经过那么久的艰辛努力,其间虽有曲折和暂时的失意,王伦终于如愿以偿的当上了皇帝,然而,当上皇帝后,王伦却一点安全感也没有,整天觉得坐立不安,一刻也不得安宁,整天觉得有人会在下面搞阴谋推翻他,原因也不外乎他一直没解决政权合法性这个非常要命的问题,封建迷信还是搞的太少,王伦分析秦汉以来的政治经验,各朝各代政权的合法性虽然来源于权威。但光有这种霸权是不被人认可的,还是得披着一层儒家“仁义”的幌子才行,以前秦始皇封禅、勒石记功、求长生、射鲸鱼,想给自己树立权威吓唬百姓最后却失败了。这说明以暴力威权压服众人而又无法树立权威,而到了汉代“罢黜百家,独尊儒术”之后却解决了这个问题,历朝历代的野心家,一旦当了皇帝,都喜欢推崇儒家,搞“外儒内法”,王伦此时也不意外,开始重新关注起被他扔掉的那些儒家经典。关注起孔子和他的那一套理论。

孔子本人多才多艺,是个伟大的思想家,儒家经典中的四书,虽然都不是他写的,只有《论语》是他的门人记下来的他的语录,五经也不是他写的,但却是他编辑的的典籍,他自己号称“述而不作”。不愿意写作,只愿意编辑。关注来关注去,四书五经中,王伦最终喜欢上了《春秋》,对之爱不释手,翻来覆去的看了好多遍。王伦如此推崇孔子的《春秋》,很大原因是出于策略手段,不是发自真心的喜欢。

王伦曾经对四书五经有着很深的不满,当年寒窗苦读十几年,连个功名也没捞到,最后想来想去,把怨气发泄到了教主孔子身上,上山当土匪后,早就对儒家的这一套不满。现在又突然推崇起孔子来,乍看似乎令人费解,其实是因为王伦的身份变了,王伦此时高度评价《春秋》是因为《春秋》为王伦提供了大量当皇帝的理由与策略,完全可以用来巩固自己在梁山上的权威。

《春秋》本来是春秋时代各国史书的简称,原来好几个国家都有史书,但都没有传下来,传下来的只有孔子编纂的《春秋》,孔子编篡《春秋》时则任意删改,就连文学修养比较好的弟子子夏也没有说话的份。
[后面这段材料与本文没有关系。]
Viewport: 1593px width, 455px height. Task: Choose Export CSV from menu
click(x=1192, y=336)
他对弟子传授《春秋》时说:“我的后世知己必然是因为春秋这部书而爱上我,而后世怪罪我的人也必然是因为此书。”

孔子自己对此书特别重视,一直当成了他一生的最大成就,但一直自己篡改历史的行为有有些做贼心虚,所以才会说出“后世知丘者以春秋,而罪丘者亦以春秋”的话来。所谓《春秋》乃是一部编年史,它与后世《史记》使用的“纪传体”不同,是按年代顺序编写的列国大事记,始于鲁隐公元年,止于鲁哀公十四年。该书文字极简略,叙事极不清楚,各种含沙射影,指桑骂槐,好多地方还都微言大义,这一套作法得到后世君王的激赏和推广,于是所谓的“春秋大义”就盛行于天下,据说从此以后乱臣贼子因此吓破了胆。

对于这本堪称篡改历史标本般的《春秋》,再读以后给了王伦丰富的启示。王伦此时才发现了它的巨大价值。孔子为了“正名分,维纲常,儆枭獍,化人心”的本意刻意的去记一些事情,伪造历史的水平堪称一流大师。使得历史成为“任人打扮的百依百顺的小姑娘”。
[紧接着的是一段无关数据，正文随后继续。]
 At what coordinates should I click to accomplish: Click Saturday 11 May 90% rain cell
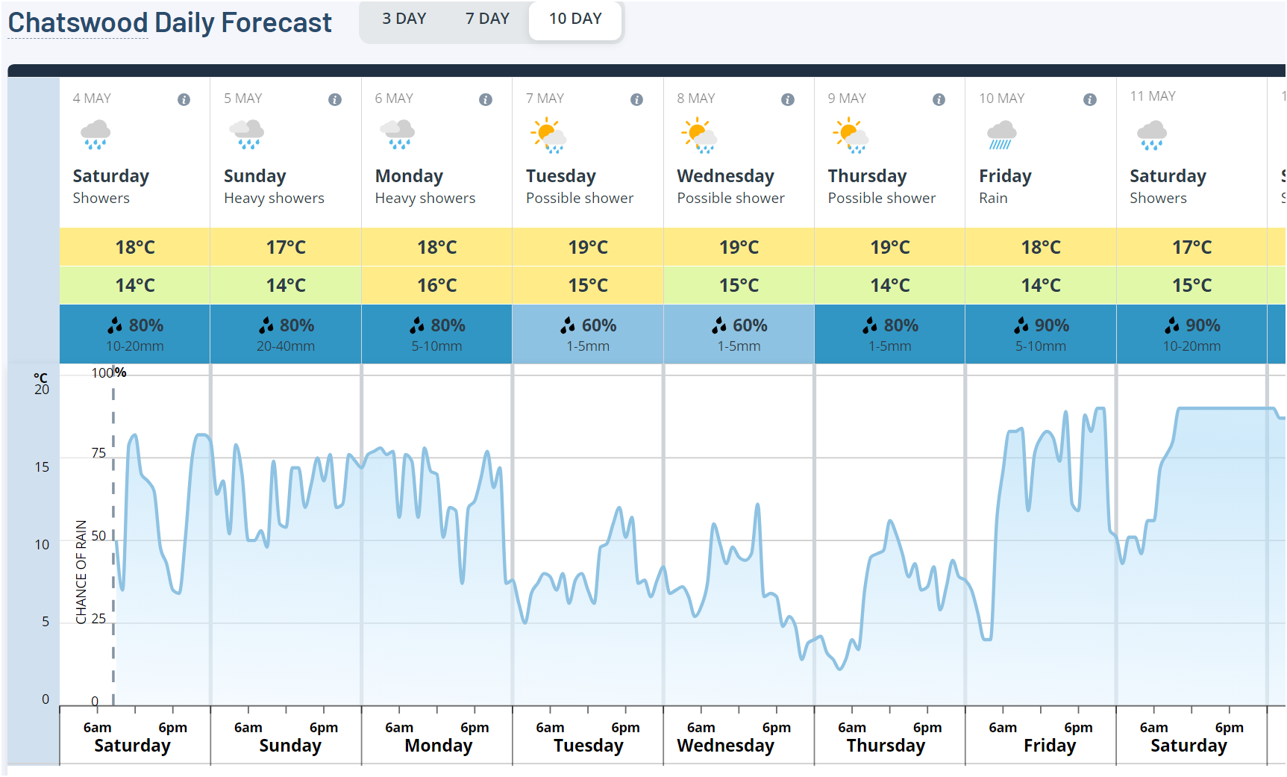1192,334
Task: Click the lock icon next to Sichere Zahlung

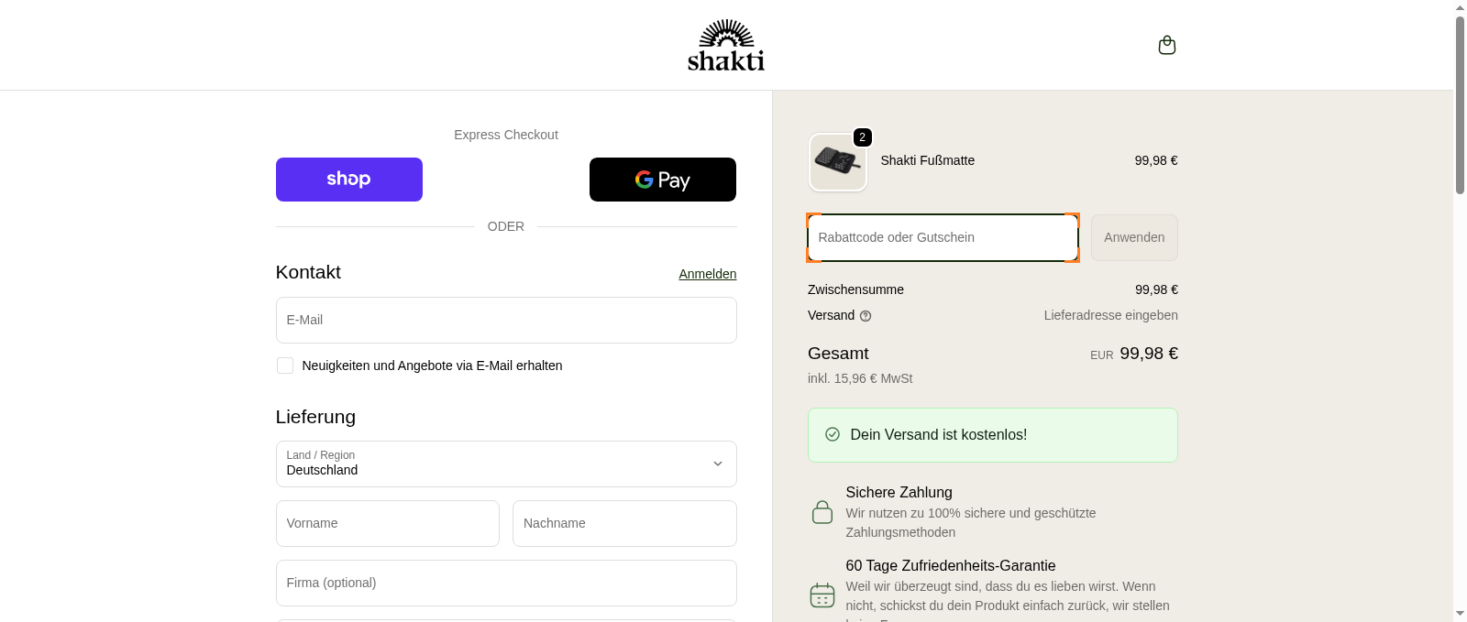Action: 822,511
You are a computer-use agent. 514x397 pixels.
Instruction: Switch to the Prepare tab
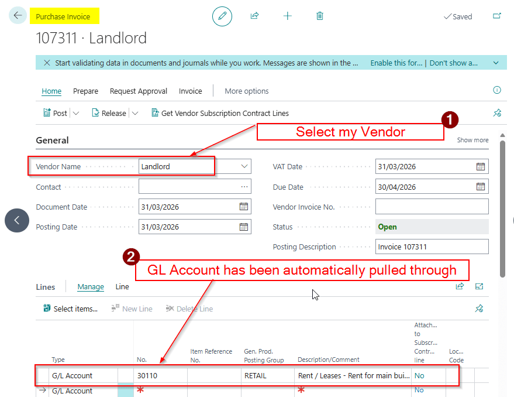(85, 91)
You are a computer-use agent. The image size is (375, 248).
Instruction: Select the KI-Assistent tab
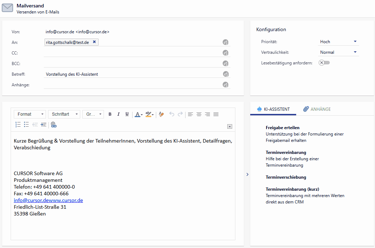click(273, 109)
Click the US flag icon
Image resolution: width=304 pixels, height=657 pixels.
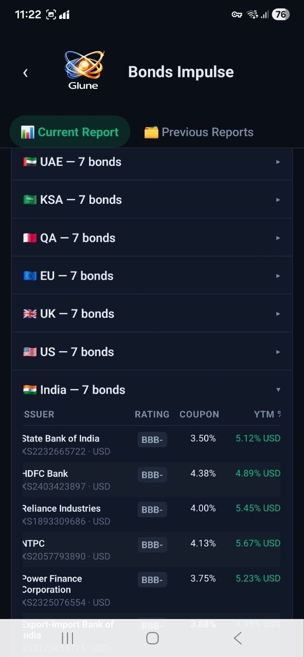coord(30,352)
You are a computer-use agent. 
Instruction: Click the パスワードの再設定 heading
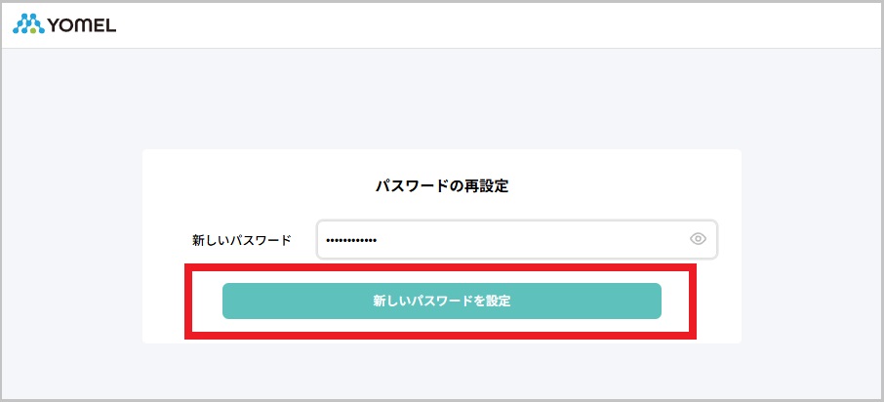coord(442,186)
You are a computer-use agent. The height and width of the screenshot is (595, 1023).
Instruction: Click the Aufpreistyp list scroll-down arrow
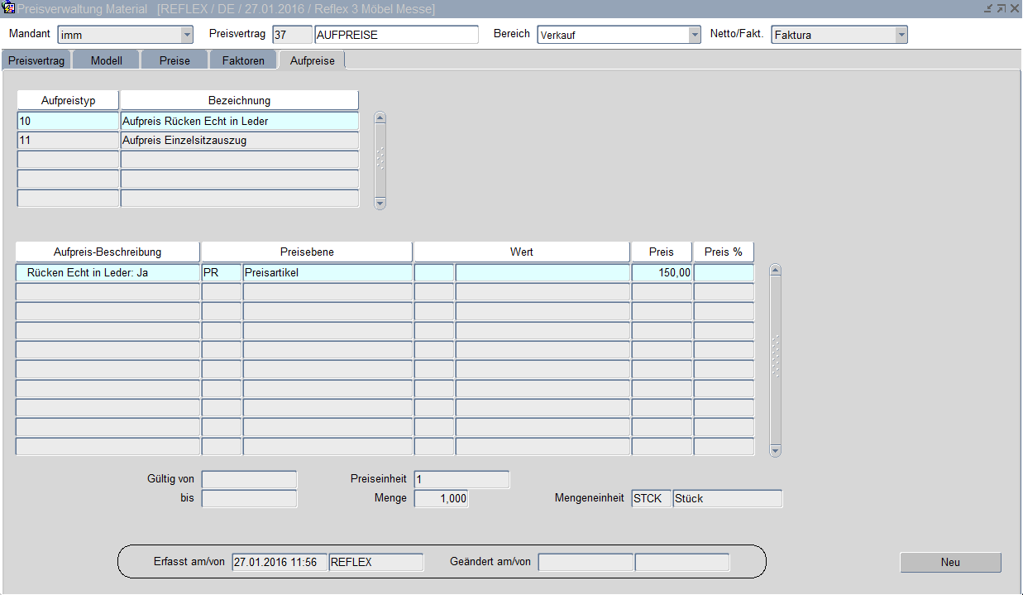click(380, 203)
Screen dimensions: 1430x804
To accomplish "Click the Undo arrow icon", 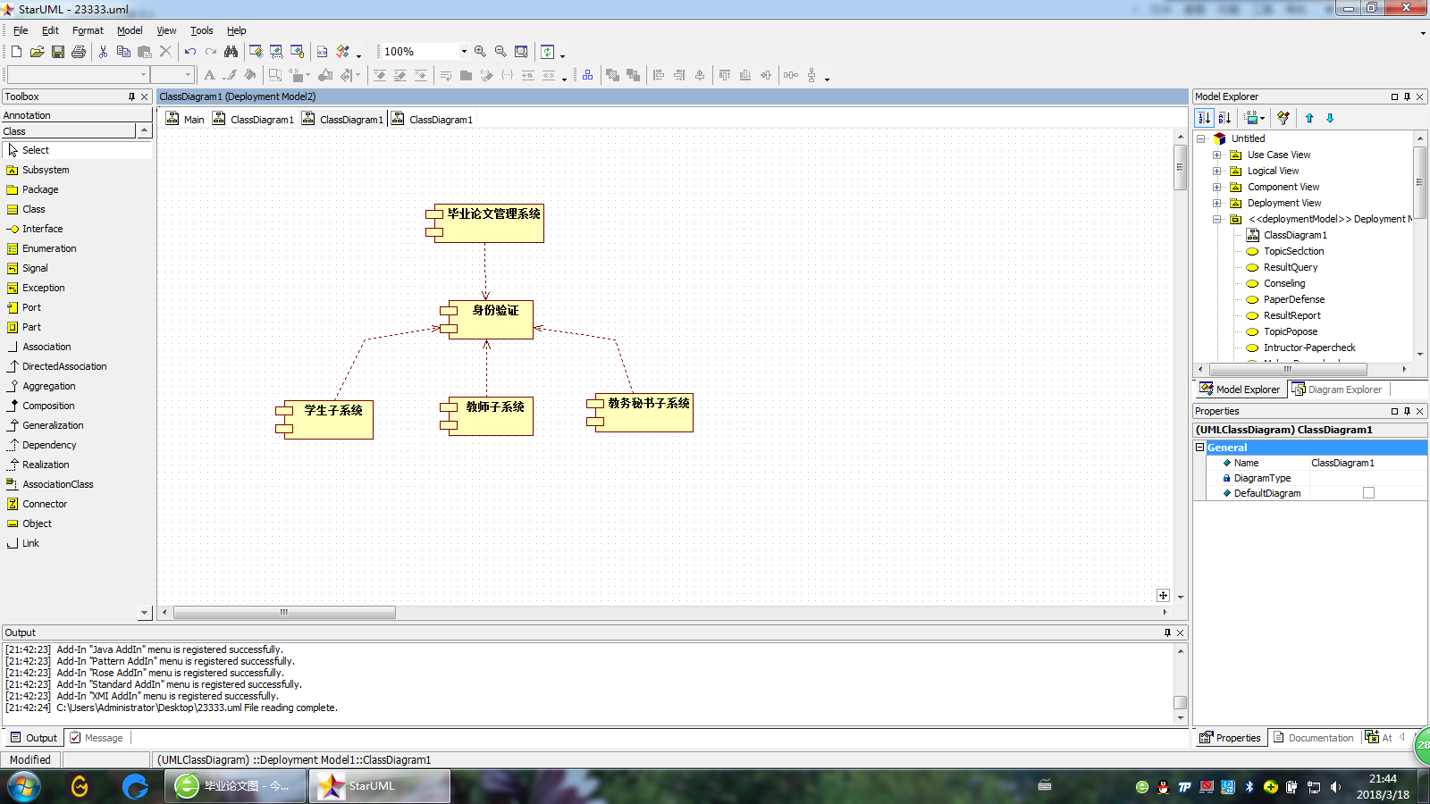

王伦开始高度欣赏孔子的这一套,写历史是出于自己的主观价值观念而不是历史事实,可以任意歪曲甚至篡改历史,孔子在《春秋》里发明出一种“不承认主义”历史观来写历史,比如当年晋国在“城濮之战”中将楚国打得大败。晋文公挟战胜之余威,在温地方大会诸侯,目的是立威征讨不服,同时也把周天子召去。但孔子觉得“以臣召君,不可以训”,必须“为天王讳”,也就是为天子撒谎遮丑,于是便捏造出“周天子到河阳打猎”的神话来,不但彻底否认了周天子曾被晋文公召见,甚至还误导后人以为当晋文公大会诸侯时,周天子正在另一个地方打猎。孔子出于自己的喜好,任意剪裁历史,这也适应了王伦急欲掩饰自己不光彩的过去,重新塑造自己英明神武,文胜武德的形象。

为了让自己的位子坐稳,同时保证梁山能长治久安,将自己开创的事业数百年如一日地发展下去,王伦开始在梁山上展开行动。

在王伦的亲自主持授意下,让萧让以《春秋》为原本,写了一本《春秋》的梁山版——《梁山纪要》,四处张贴分发让小喽啰传阅,看完还要写心得读后感等。这本小册子的内容很短,用了文盲都能听的懂的白话文讲了梁山的过去。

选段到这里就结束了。